Ocean's 8 (AU - M/UK - 12A/US - PG-13)

In A Word: (F)empowering

 08

Sandra Bullock plays Debbie Ocean and Cate Blanchett Lou in Ocean's 8.

 

"The challenge with such a large ensemble is adequately developing each character with such limited screen time. Ocean’s 8 makes a valiant effort, but at times struggles with pacing all the elements in the middle of the film. This isn’t helped by the lack of a strong antagonist to drive the conflict."

Ocean’s 11, 12 and 13 had a simple winning formula: 1. Build a team with a star-studded cast in a glamorous location. 2. Plan an intricate heist requiring ingenuity and charisma to pull off. 3. Insert a twist in the tale to finish strong. 

Ocean’s 8 features these ingredients, but with an all new female lead cast. Clooney, Pitt and the rest of the men make way for Sandra Bullock, Cate Blanchett, Anne Hathaway, Helena Bonham Carter, Rihanna, Sarah Paulson, Awkwafina and Mindy Kaling as the titular 8 con artists.

Bullock leads the team as Debbie Ocean, sister to the recently deceased Danny Ocean of the earlier films. Out on parole, she is now on a mission to pull off the biggest jewelry heist in history. Her target - a $150 million dollar Cartier necklace showcased at the Met Gala in New York.

It will be no simple task to infiltrate the gala, evade the high-tech surveillance and fool the ever-watchful security teams. For this, Ocean assembles a fence (Paulson), hacker (Rihanna), pick-pocket (Awkwafina), jeweller (Kaling) and fashion designer (Bonham Carter) to join her ensemble along with her long time partner in crime (Blanchett). Hathaway is given the opportunity to exercise her comedy skills as the dim-witted and overly pampered star of the gala, Daphne Kluger, the target of Ocean’s scheming.

The all female spin is what gives the film its identity. The scenes that are most memorable and humorous are rooted in the distinctly feminine perspectives and the intriguing contrasts that result in being both a woman and a professional criminal. These situations include being a mother and housewife while running an empire of stolen goods and exploring the insecurity of a celebrity that should have it all as well as the impact of age, fashion, ambition and lost love.
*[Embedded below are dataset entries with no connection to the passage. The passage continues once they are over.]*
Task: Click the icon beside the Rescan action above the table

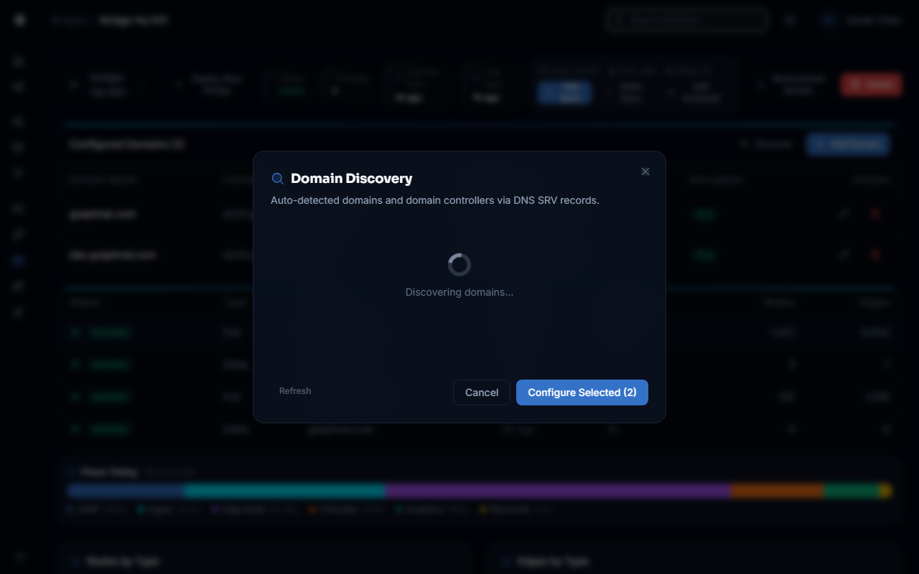Action: coord(745,144)
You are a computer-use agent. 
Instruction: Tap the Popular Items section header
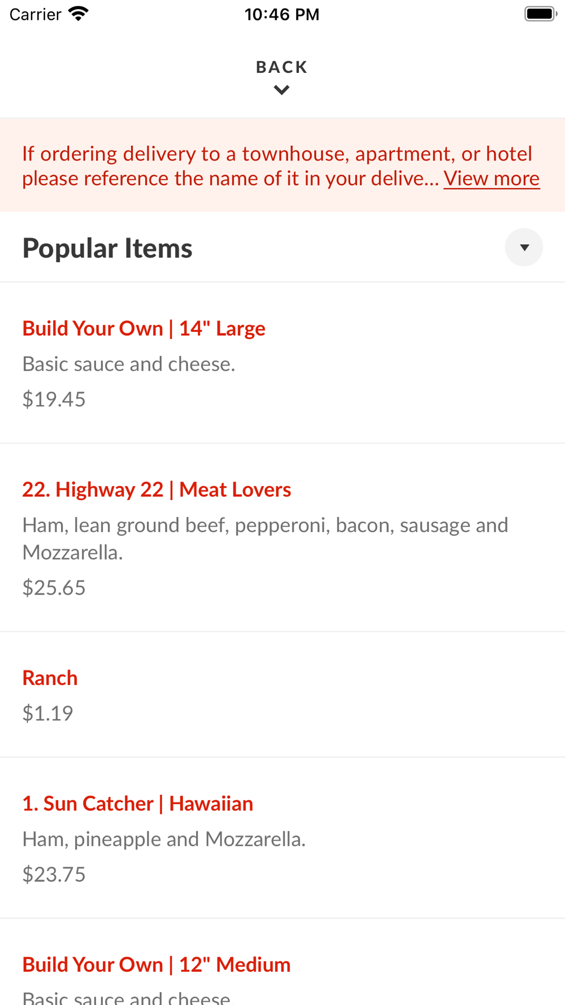tap(107, 248)
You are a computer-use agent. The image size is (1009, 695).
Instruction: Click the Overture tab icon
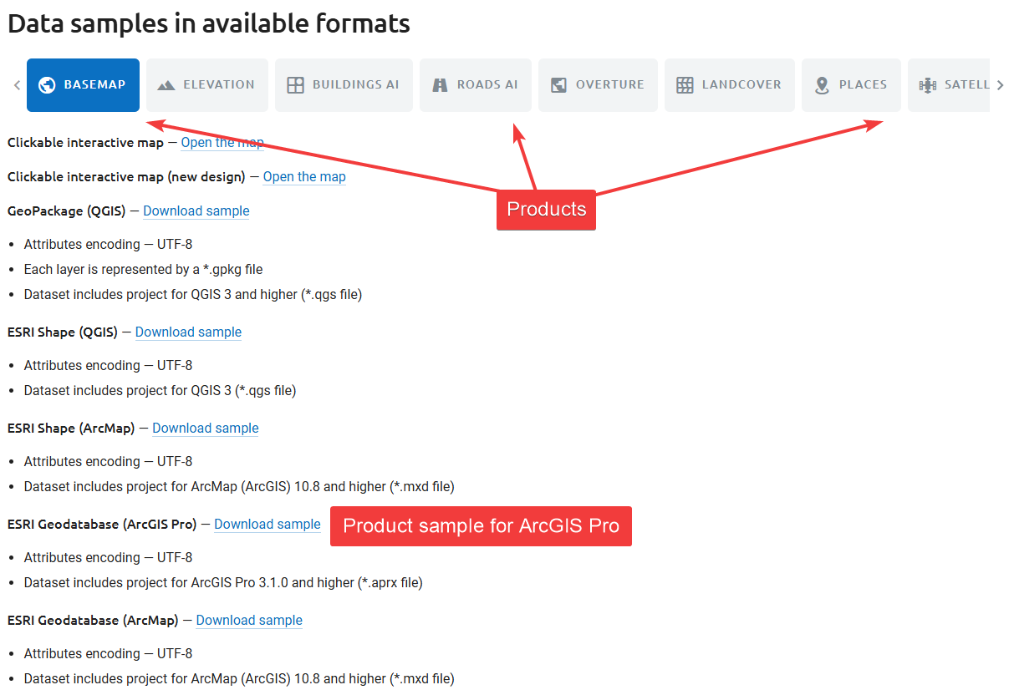(x=558, y=85)
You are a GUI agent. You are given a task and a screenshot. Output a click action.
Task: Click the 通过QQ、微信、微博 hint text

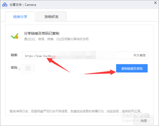[x=56, y=39]
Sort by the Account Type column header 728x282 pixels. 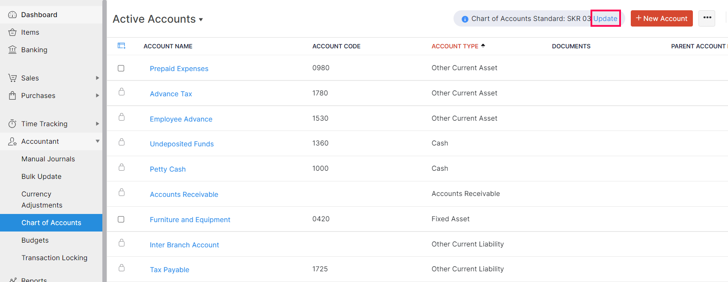[x=455, y=46]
The challenge with such a large ensemble is adequately developing each character with such limited screen time. Ocean’s 8 makes a valiant effort, but at times struggles with pacing all the elements in the middle of the film. This isn’t helped by the lack of a strong antagonist to drive the conflict. Instead Ocean’s 8 relies more on the sheer charisma of the cast to makes the viewing compelling. These shining stars and glitzy locations power through the hurdles to deliver a somewhat satisfying conclusion. 

Ocean’s 8 isn’t all smooth sailing. It is however a refreshing take on the tried and true formula. The intrigue and humour is peppered with a healthy dose of female empowerment. Heist movies have always celebrated the resourcefulness and boldness of a likable band of rogues and this is no different. Ocean’s 8 does a good job in making audiences root for their success in the caper and hope they get off scott-free by virtue of their wit and ingenuity. It is easy to forget, that underneath it all, this is a theft based in ambition and revenge. So in that, the final con is on us as, the audience, as the unwitting accomplices to the plot.